CHICAGO (CBS) — Gov. Bruce Rauner said Monday he will call lawmakers back into special session starting Wednesday, after Democratic leaders refused to send him school funding legislation he plans to rewrite to slash money for Chicago Public Schools.
Money to get schools across Illinois open on time hangs in the balance, and Rauner said it’s Democratic lawmakers who would be to blame if they don’t send Senate Bill 1 to his desk, so he can use his amendatory veto power. The governor had given the Illinois Senate until noon Monday to send him the legislation.
SB1 would change the way Illinois public schools are funded, by using what’s known as an “evidence-based” formula. A clause in the state budget lawmakers approved over Rauner’s veto would prevent schools from receiving state funding without the new “evidence-based” formula in place.
The governor accused Democrats of holding schools hostage to an attempt to bail out teachers’ pensions in Chicago.
“It was hijacked at the last minute by the majority in Springfield, and a poison pill was inserted to force payments to a pension system that’s broken, unsustainable, and it needs reform; and we together should reform that pension system, and help Chicago fix its pension problem. We should do that, and I personally am committed to that. That is a separate issue” he said.
Rauner has said he supports evidence-based school funding, but he believes the plan approved by the House and Senate provides too much money for CPS at the expense of other school districts in Illinois, calling SB1 a bailout for cash-strapped Chicago schools.
The legislation includes $215 million to help CPS fund teachers’ pensions, and a $250 million special block grant.
“What the majority in the General Assembly is trying to do is divert money from the classroom to fund Chicago pensions. Money that should go to our communities in Lawndale, and Austin, and Englewood, and Cicero, and Waukegan, and North Chicago, and Aurora,” he said.

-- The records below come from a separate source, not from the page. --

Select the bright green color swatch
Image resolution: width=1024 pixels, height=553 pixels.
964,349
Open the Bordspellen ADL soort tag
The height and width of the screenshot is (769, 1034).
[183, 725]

However, the governor has declined to say how he would change the legislation if he gets it.
“You can read my amendatory veto, and you’ll see what I’ll do,” he said. “See, they don’t want the truth, they don’t want open debate, they don’t want this to be out in public, because the truth is so bad for their position.”
Senate President John Cullerton said the governor should put down his veto pen, and talk to the four legislative leaders about the school funding overhaul, but Rauner said there’s nothing to talk about until he gets the legislation.